По крайней мере два этих последних образа выходят за пределы представлений о «царстве мертвых» со всей его безнадежностью. Конечно, в шеоле коммуникация с Богом окончена, поскольку она подразумевает живой субъект (Пс 6:6; 29:10; 87:11–13; 113:25; Ис 38:18; Сир 17:25). Но Израиль — в скорбных песнях, в Иове и в Рабе Божьем — предыспытывает не состояние шеола, но нечто намного более ужасное: Бог активно отворачивается, Бог хочет предъявлять чрезмерные требования, речь идет о несении греха мира в его более чем смертельном ужасе.
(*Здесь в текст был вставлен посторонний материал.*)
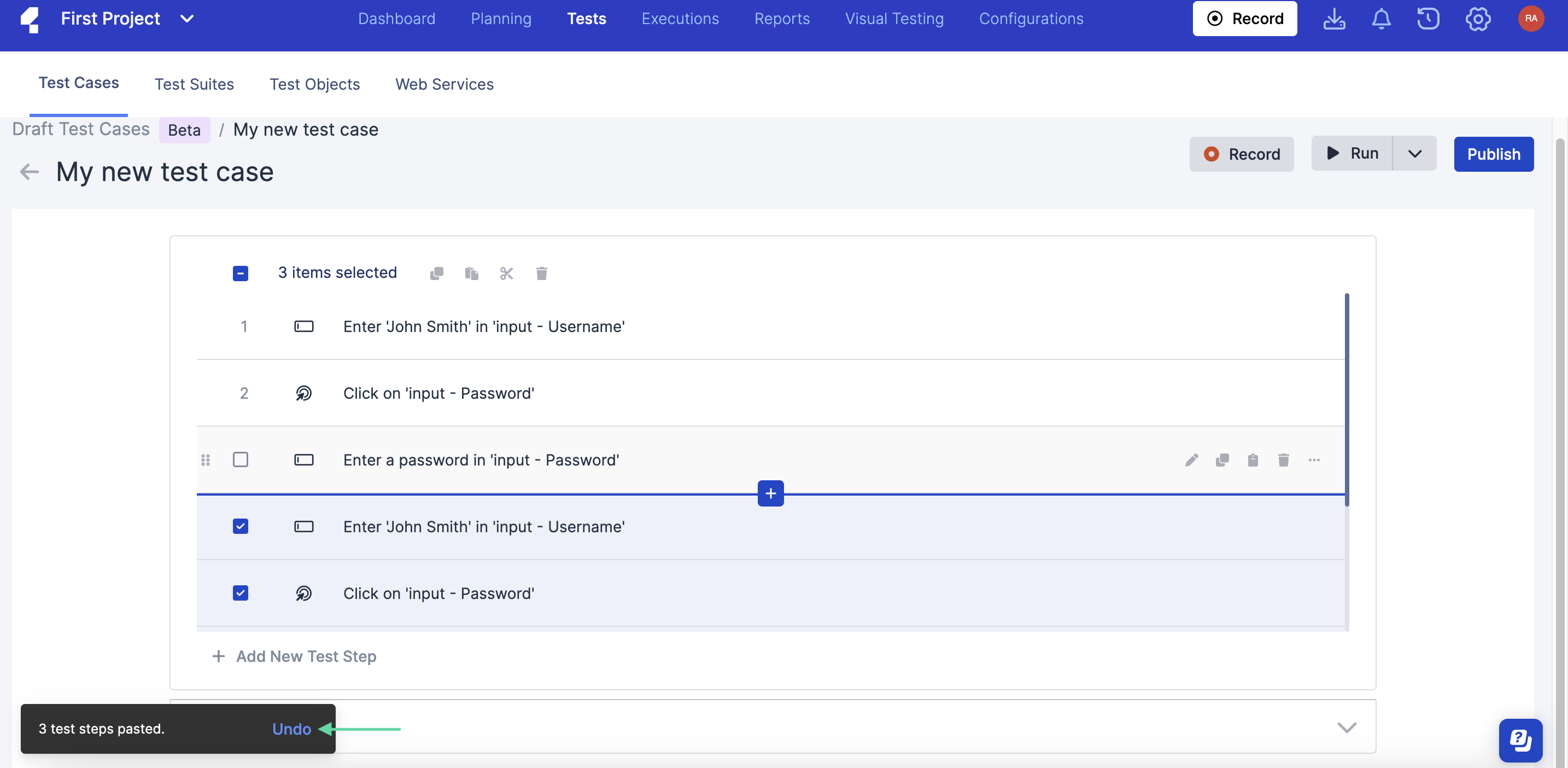
Task: Expand the Run button dropdown arrow
Action: (x=1415, y=154)
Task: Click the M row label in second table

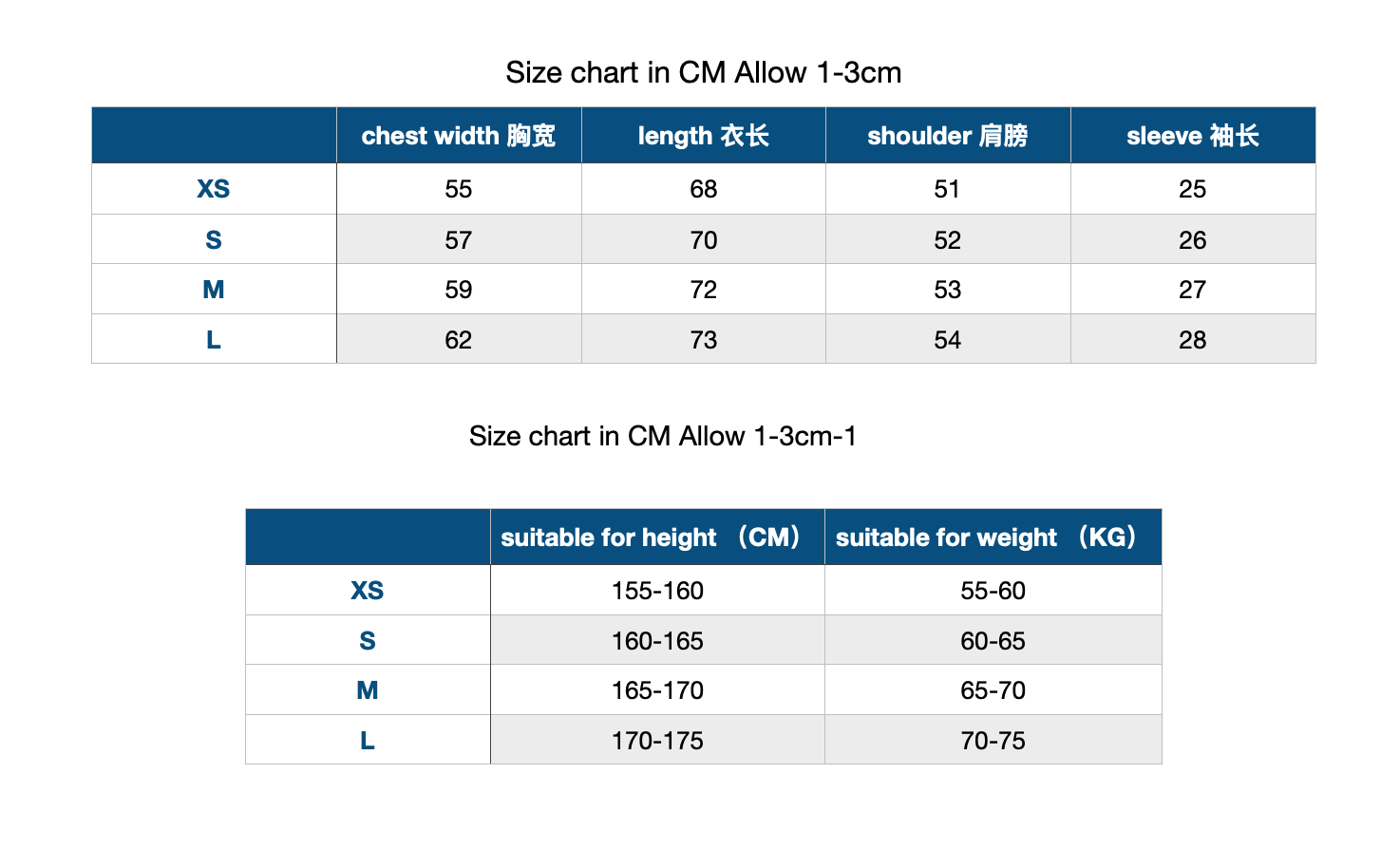Action: click(368, 689)
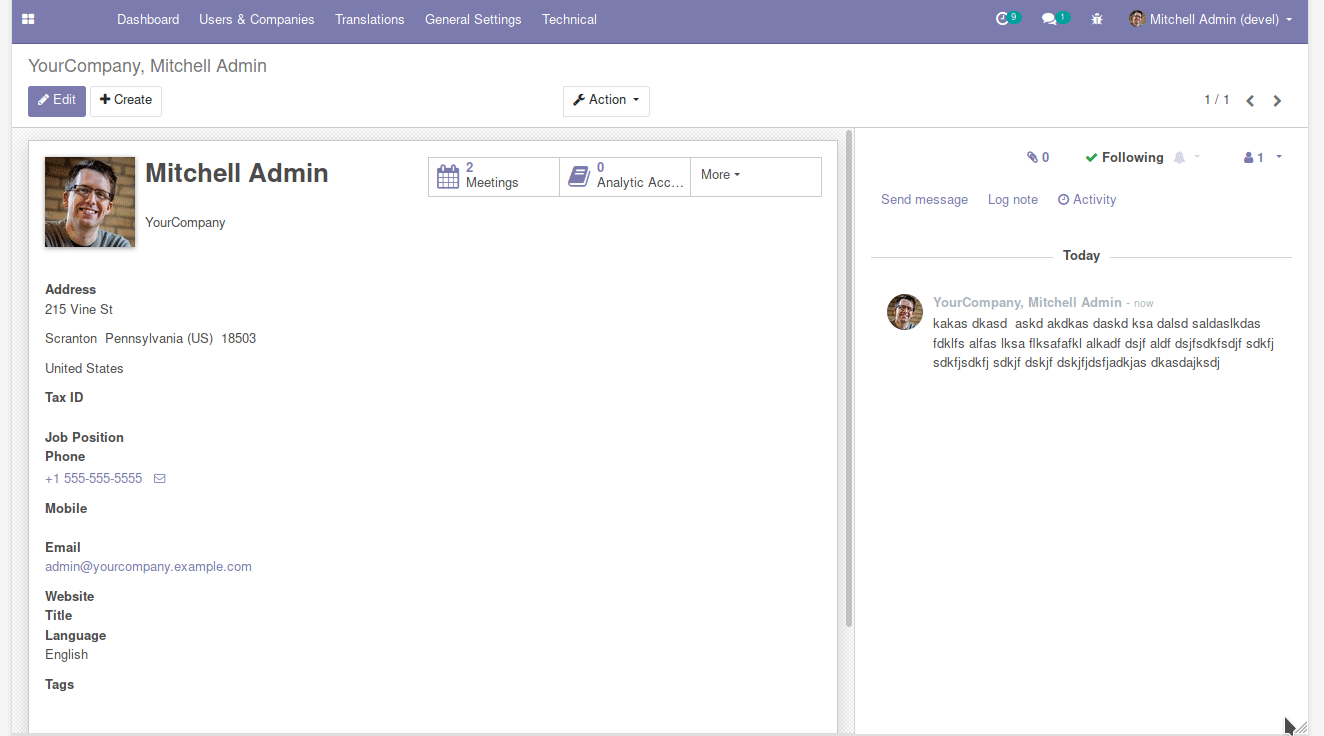Click the debug bug icon

click(1097, 19)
Глубже, чем шеол, опыт «рва погибели» (Пс 54:24; 139:12),[196] «земли забвения» (abandonllc 87:13; Иов 26:6; 28:22; [197]
Притч 15:11; Откр 9:11), темницы и заточения (Пс 141:7; 87:10; Плач 3:7; Иов 19:8 и т. д.), угрозы вечного огня гнева у Иеремии («до того, что никто не погасит» 21:12). Эти образы и представления можно умножать; однако важно то, что они, беря свое начало в идее завета с Богом, ощущают потерю благодати завета, грех неверности, акт божественного отвержения более живо и с большими последствиями, чем простое погружение в царство мертвых; важно, что поэтому в конце Ветхого Завета возникает идея «геенны» как эсхатологического места наказания (Ис 66:23–24; но уже Иер 7:30–34; 19:6–7), причем для живых грешников (Енох (эф.) 90:26–27; 54:1 и др.),[198] которую перенимает Новый Завет и которая (в своей глубинной сущности, а не в мифическо–образных представлениях) ожидает обещанного Богом окончательного спасения.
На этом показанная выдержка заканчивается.